それはいい。それはべつにかまわない。いつものことだ。
『おかけになった電話は、電波の届かないところにあるか、電源が入っていないため──』
「電話は繫がる状態でいてよ!」
思わずスマホに向かって叫ぶ。
「そんな大声出すなよ、子どもたちが驚くだろ」
背後から清志郎ののんびりとした声が聞こえてきて歯ぎしりをしながら振り返る。庭に面した茶の間で寛いでいる彼の隣にはふたりの少年少女がいて、明らかにわたしにびびっていた。
「そのうちばあちゃんからは連絡あるだろ。あ、そろそろオレらの引っ越しトラック来る時間だな。どの部屋使えばいい?」
「いやいやいや、ちょっと、ちょっと待って」
落ち着け落ち着けと自分に言い聞かせる。
「だいじょうぶだって、ばあちゃんが『この家で暮らしていいって』言ってくれたんだから。
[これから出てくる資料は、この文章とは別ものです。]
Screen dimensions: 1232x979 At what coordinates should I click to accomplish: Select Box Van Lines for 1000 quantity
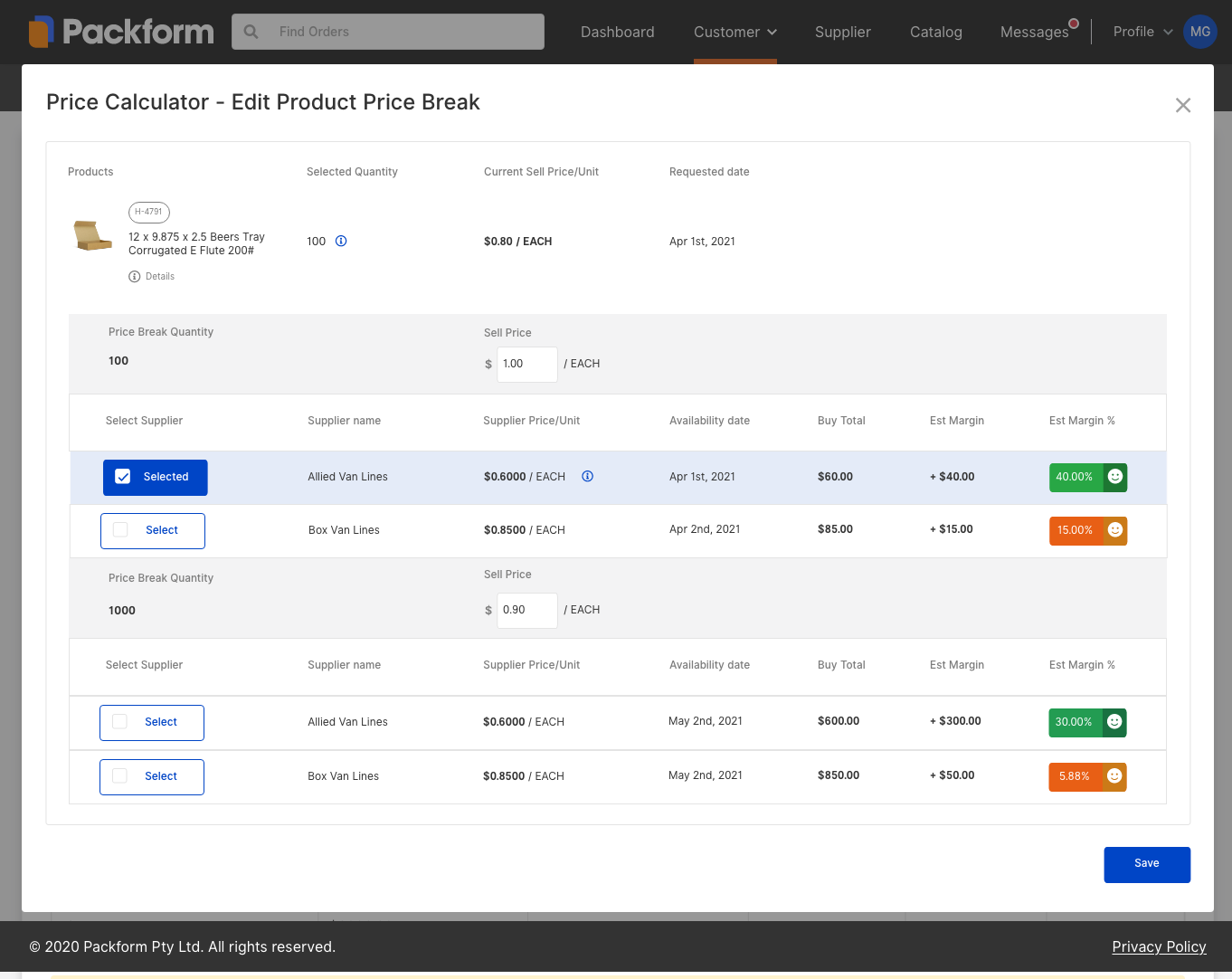point(120,776)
安心しろよ、乃々香」
どうやら、今日から清志郎と子どもふたりもこの家で暮らすらしい。
──そんな話聞いていない!
そんなわたしの心の叫びも空しく、家の前にトラックがやってきた音が聞こえてきて、「こんちわー! うさぎマークの引っ越し社ですー」と元気な声が響く。
「今行きまーす! んじゃ、乃々香、家で仕事してんだろ。オレらのことは気にしないでいいからさ。あ、あと乃々香、まともなもん食ってないだろ」
「……それは今、関係ないでしょ」
「乃々香は昔から食に対して無頓着だからなあ……」
そう言って清志郎は玄関に向かった。
荷物まで来てしまったので、とにかく運び入れる場所が必要だと一階にある八畳の二部屋を提供した。襖で仕切ることのできるいちばん奥の和室だ。二階のわたしの部屋から最も遠いところでもある。
騒がしくなった一階から離れて自室に戻り、再び祖母に電話をかける。もちろんまだ電話は繫がらない。
「どこにいるのよ、もう!」
もどかしさに叫び、ベッドに倒れ込む。
はあーっと枕にため息を吐きだして気持ちを落ち着かせると、ブチ柄の小太りな猫──ブチがそばに飛び乗ってきた。祖母が世話をしていたらしく、家に住み着いている。
清志郎が痩せこけてぐったりしていたサビ柄の子猫を拾ってきたとき、猫嫌いの祖母は顔を顰めていたがすっかり猫好きになったようだ。庭にも数匹の猫が出入りしているが、ブチは家からほとんど出ない。っていうか猫を最初に拾ってきたのは清志郎なのに、なぜわたしや祖母が世話をしていたのだろうか。彼が甲斐甲斐しく面倒を見ていたのは、サビが元気になるまでのあいだだけだった。
「……まさか、清志郎が結婚してたなんて」
そんなことを呟いてしまった自分に気づいて、「清志郎が結婚できるとはね!」と無駄に大きい声で言葉をつけ足した。
清志郎のざっくり説明によると、妻とは別れたらしいけれど。ふたりの子どもとこれからどうしようかと悩んでいるときに、祖母に「じゃああたしの家に住めばいいよ」と言われたようだ。昔から清志郎と祖母は仲が良かったが、ず
っと連絡を取り合うような仲だったのは知らなかった。
っていうか、一ヶ月前に決まっていたならなぜそれをわたしに伝えないのか。
清志郎もどうしてこの町に帰ることを決めたんだろう。彼の実家はわたしが高校生になったころに福井県内のもう少し便利な土地に引っ越した。実家に帰れない事情があったのかもしれないが、せめてその近くに住んだほうが便利なはずだ。
清志郎は、わたしがこの家に住んでいることを祖母に既に聞いていた。
なのになぜ、引っ越してきたのか。それでもいい、と思ったのだろうか。
わたしは、会いたくなかったのに。
──『乃々香はもうかわいそうじゃないから、大丈夫だろ?』
そばにいると言ったくせに、拾ってきた猫が元気になったらもうあとは好きにしろとほったらかしたように、清志郎はわたしを突き放した。
そのことを、彼はなんとも思っていない。わたしがどう感じたかも、気にしていない。
だから、こんなふうに軽い気持ちでわたしと住むことを受け入れることができるのだ。
「仕事しよ……」
馬鹿馬鹿しい過去の感傷に浸るなんて無駄でしかない。
仕事関係にはすでに引っ越しを伝えてしまったので、早々にこの家を出るわけにもいかないのだ。ならば、この生活をストレスフリーで過ごせる方法を考えなければいけない。そのためにも、あとで清志郎と話さなければ。今はとりあえず仕事をしようと頭を切り替えベッドから体を起こし、PCデスクの前に移動する。そしてヘッドフォンをつけて音楽を流し、一階から聞こえる喧噪を遮断して仕事に集中した。